*** Provided material ***

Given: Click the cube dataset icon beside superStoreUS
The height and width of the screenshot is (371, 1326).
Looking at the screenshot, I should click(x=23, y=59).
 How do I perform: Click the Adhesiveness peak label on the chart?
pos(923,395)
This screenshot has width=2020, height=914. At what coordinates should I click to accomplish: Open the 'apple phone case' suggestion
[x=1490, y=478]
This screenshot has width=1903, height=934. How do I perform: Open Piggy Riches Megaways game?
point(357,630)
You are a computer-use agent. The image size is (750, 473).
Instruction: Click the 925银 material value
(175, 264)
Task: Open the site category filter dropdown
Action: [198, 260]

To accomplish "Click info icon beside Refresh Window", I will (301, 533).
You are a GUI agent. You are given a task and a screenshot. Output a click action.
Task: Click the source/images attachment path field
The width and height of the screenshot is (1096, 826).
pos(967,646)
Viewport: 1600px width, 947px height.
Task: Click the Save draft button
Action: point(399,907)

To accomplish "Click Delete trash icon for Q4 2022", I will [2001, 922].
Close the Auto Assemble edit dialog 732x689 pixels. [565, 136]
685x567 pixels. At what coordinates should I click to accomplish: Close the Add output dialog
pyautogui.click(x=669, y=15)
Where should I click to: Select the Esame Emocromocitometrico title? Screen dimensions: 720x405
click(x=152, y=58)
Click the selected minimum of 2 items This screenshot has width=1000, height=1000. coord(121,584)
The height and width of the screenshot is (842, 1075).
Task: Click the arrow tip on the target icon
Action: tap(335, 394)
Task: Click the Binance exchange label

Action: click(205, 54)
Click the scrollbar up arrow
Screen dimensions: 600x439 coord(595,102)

***

Copy every line above word for word.

- [Task answer]:
Given: Click the cube dataset icon beside superStoreUS
The height and width of the screenshot is (371, 1326).
Looking at the screenshot, I should click(x=23, y=59).
 How do I perform: Click the Adhesiveness peak label on the chart?
pos(923,395)
This screenshot has width=2020, height=914. At what coordinates should I click to accomplish: Open the 'apple phone case' suggestion
[x=1490, y=478]
This screenshot has width=1903, height=934. How do I perform: Open Piggy Riches Megaways game?
point(357,630)
You are a computer-use agent. The image size is (750, 473).
Instruction: Click the 925银 material value
(175, 264)
Task: Open the site category filter dropdown
Action: [198, 260]

To accomplish "Click info icon beside Refresh Window", I will (301, 533).
You are a GUI agent. You are given a task and a screenshot. Output a click action.
Task: Click the source/images attachment path field
The width and height of the screenshot is (1096, 826).
pos(967,646)
Viewport: 1600px width, 947px height.
Task: Click the Save draft button
Action: point(399,907)

To accomplish "Click Delete trash icon for Q4 2022", I will [2001, 922].
Close the Auto Assemble edit dialog 732x689 pixels. [565, 136]
685x567 pixels. At what coordinates should I click to accomplish: Close the Add output dialog
pyautogui.click(x=669, y=15)
Where should I click to: Select the Esame Emocromocitometrico title? Screen dimensions: 720x405
click(x=152, y=58)
Click the selected minimum of 2 items This screenshot has width=1000, height=1000. coord(121,584)
The height and width of the screenshot is (842, 1075).
Task: Click the arrow tip on the target icon
Action: tap(335, 394)
Task: Click the Binance exchange label

Action: click(205, 54)
Click the scrollbar up arrow
Screen dimensions: 600x439 coord(595,102)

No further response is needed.